- Activity
Return copies of the lines below that mention "computer".

------------------------------------------------

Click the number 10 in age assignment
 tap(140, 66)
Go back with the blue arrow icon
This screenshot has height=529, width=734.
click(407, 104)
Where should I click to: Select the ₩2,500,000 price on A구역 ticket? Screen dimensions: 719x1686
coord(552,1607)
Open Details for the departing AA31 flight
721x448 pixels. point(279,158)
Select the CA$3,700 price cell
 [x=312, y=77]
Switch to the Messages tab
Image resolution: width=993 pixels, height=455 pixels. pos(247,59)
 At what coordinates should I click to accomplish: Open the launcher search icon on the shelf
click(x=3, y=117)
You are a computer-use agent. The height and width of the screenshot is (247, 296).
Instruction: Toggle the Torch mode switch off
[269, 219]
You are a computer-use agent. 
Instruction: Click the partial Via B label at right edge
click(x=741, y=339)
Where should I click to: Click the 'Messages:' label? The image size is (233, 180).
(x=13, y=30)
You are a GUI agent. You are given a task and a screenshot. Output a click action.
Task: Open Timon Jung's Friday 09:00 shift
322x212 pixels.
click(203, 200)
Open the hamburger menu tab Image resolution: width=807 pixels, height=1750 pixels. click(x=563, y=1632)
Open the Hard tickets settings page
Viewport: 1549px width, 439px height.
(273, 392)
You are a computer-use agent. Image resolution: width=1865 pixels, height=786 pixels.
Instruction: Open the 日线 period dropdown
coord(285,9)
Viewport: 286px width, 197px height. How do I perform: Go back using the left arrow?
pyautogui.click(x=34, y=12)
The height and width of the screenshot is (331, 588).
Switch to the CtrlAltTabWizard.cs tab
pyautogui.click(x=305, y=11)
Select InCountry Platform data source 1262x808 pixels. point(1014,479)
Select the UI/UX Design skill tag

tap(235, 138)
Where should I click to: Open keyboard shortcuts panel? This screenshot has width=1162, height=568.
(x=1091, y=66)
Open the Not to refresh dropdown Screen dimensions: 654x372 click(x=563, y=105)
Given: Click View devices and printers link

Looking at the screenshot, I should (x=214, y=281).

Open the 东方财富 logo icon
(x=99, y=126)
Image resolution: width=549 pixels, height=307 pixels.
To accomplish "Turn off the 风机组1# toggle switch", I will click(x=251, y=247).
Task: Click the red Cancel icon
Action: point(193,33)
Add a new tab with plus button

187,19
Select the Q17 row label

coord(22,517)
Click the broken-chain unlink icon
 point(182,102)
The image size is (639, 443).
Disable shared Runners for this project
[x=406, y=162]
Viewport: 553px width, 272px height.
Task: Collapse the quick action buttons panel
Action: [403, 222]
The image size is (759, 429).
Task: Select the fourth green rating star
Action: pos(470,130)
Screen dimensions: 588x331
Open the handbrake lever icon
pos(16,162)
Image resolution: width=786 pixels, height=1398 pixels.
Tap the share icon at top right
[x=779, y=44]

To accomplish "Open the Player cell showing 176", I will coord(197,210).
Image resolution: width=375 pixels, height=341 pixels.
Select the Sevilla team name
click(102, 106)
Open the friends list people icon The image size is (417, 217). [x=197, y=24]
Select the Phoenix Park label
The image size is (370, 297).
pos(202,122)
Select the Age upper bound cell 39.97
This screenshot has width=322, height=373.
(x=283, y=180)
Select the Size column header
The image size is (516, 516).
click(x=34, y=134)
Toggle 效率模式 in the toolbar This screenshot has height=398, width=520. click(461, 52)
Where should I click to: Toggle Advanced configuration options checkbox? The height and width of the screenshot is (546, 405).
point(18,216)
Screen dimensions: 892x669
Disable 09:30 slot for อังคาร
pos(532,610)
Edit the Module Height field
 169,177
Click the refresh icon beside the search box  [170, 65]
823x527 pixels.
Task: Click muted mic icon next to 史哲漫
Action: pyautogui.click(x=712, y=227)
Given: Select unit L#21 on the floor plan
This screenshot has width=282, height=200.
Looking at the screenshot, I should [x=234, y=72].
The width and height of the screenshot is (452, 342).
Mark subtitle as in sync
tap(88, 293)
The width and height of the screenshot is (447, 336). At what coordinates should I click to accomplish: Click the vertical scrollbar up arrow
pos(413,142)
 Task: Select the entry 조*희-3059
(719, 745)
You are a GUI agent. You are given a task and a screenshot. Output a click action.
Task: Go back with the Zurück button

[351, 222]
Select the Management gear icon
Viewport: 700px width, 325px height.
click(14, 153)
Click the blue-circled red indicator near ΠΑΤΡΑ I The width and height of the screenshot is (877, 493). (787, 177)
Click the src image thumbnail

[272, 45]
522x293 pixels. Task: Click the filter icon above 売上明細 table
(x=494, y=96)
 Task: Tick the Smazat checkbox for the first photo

------------------------------------------------

- Solution for this problem
You are a computer-use agent. The height and width of the screenshot is (247, 296).
You are a computer-use agent. 
You are a computer-use agent. Image resolution: width=1865 pixels, height=786 pixels.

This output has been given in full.